Une fois que les parties ont convenu des modalités de la rupture au terme d’un ou plusieurs entretiens de négociation, elles doivent procéder à la signature de la convention de rupture conventionnelle.

Les clause de la convention

La convention de rupture conventionnelle doit obligatoirement mentionner :

. le montant de l’indemnité spécifique de rupture conventionnelle versée au salarié
. la date de la rupture du contrat de travail

Le formulaire officiel de demande d’homologation d’une rupture conventionnelle vaut convention entre l’employeur et le salarié.

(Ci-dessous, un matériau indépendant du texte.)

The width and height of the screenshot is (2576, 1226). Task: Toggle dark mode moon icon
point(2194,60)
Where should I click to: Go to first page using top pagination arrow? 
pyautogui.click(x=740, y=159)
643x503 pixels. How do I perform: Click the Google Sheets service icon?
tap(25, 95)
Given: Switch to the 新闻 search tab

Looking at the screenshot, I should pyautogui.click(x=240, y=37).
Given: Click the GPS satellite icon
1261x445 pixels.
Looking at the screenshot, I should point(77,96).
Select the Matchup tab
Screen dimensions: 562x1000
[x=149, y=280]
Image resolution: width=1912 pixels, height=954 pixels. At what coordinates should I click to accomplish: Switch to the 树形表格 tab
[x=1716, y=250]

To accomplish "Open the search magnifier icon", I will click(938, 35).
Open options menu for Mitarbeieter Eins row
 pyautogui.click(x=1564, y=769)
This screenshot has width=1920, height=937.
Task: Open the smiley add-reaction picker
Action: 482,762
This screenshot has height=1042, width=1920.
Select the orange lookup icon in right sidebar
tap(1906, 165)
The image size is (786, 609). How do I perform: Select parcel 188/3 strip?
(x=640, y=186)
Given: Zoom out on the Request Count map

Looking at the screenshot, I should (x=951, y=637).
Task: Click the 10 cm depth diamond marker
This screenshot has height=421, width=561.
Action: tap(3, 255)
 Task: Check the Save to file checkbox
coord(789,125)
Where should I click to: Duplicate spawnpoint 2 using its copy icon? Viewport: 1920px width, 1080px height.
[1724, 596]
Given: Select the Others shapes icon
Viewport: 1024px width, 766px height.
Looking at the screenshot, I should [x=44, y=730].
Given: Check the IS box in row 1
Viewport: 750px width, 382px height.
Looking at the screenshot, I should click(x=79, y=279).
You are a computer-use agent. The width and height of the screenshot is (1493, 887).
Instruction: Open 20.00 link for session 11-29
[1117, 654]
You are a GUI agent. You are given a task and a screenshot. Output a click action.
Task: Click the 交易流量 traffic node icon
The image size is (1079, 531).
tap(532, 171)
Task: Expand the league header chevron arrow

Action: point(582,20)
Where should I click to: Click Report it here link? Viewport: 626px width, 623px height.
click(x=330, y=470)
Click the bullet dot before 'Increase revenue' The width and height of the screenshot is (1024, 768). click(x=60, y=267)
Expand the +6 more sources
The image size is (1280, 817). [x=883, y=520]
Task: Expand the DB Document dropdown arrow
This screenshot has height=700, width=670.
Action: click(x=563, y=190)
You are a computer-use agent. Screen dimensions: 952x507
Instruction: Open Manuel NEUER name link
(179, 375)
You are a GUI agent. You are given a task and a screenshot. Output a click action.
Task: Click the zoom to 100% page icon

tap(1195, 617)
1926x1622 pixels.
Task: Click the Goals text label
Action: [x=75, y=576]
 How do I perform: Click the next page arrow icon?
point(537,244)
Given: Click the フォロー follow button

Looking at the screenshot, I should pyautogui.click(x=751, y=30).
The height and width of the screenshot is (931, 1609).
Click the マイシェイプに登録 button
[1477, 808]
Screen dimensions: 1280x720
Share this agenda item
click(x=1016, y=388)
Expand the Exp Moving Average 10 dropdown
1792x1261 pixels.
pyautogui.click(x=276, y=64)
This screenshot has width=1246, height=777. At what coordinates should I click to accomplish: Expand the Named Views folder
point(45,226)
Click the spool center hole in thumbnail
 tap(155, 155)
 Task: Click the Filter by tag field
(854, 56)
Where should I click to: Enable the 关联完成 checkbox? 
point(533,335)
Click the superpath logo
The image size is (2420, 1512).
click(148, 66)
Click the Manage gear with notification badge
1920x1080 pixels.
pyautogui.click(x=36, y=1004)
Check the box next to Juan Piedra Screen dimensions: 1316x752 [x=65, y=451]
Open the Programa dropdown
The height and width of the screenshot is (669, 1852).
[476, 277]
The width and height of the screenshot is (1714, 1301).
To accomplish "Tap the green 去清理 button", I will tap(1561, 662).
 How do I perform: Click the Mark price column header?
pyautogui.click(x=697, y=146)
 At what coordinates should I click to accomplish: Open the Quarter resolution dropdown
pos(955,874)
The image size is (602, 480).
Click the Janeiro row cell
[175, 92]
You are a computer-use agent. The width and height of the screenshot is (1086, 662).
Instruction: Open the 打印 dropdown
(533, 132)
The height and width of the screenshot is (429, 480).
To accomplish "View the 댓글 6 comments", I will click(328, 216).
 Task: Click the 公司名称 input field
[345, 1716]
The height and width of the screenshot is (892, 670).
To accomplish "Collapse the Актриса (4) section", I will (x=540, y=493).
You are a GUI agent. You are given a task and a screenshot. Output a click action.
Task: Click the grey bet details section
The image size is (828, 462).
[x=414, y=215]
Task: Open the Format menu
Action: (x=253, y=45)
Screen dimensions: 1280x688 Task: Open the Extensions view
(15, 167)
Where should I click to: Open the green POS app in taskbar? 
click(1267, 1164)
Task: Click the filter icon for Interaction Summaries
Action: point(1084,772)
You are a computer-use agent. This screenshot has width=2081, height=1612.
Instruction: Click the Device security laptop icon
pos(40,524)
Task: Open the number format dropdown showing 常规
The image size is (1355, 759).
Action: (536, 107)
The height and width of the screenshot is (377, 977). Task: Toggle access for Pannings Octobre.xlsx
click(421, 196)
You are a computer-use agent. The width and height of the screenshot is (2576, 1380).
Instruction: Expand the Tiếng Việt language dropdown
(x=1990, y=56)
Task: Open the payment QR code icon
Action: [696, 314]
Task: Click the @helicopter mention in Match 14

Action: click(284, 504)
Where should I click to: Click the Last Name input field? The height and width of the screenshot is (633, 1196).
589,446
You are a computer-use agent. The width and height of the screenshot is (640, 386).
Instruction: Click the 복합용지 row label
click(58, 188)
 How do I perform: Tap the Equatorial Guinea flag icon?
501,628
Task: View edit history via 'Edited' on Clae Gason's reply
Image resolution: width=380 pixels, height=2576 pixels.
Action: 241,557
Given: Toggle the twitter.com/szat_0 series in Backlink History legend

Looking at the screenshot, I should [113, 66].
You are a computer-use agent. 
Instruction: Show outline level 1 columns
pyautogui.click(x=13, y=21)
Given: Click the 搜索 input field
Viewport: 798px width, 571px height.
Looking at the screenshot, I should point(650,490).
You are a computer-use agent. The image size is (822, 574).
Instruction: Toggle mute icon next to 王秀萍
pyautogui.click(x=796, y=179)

Il n’est pas obligatoire de rédiger une convention de rupture.

La signature de la demande d’homologation

Le formulaire de demande d’homologation doit être daté, signé et précédé de la mention « lu et approuvé » par chacune des parties.

A défaut , la convention de rupture encourt la nullité.

Par ailleurs, les signatures du salarié et de l’employeur doivent être apposées le même jour.

A défaut, la convention risque de ne pas être homologuée.

Enfin, le fomulaire doit être établi en trois exemplaires dont un est remis au salarié le jour de la signature.

A défaut, le salarié peut solliciter la nullité de la convention.

Le délai de rétractation

A compter de la signature de la convention de rupture, l’employeur et le salarié disposent d’un délai de 15 jours calendaires pour se rétracter.

Le délai commence à courir le lendemain de la signature.

La partie qui décide de se rétracter doit en informer l’autre partie par un écrit attestant de la date de sa réception (lettre remise en main propre contre décharge et datée ou LRAR).

En cas de rétractation en bonne et due forme la procédure de rupture conventionnelle prend fin et la relation de travail continue à s’exécuter.

En l’absence de rétractation de l’une ou l’autre des parties dans le délai de 15 jours ouvrables, la partie la plus diligente adresse la demande d’homologation au DIRECCTE.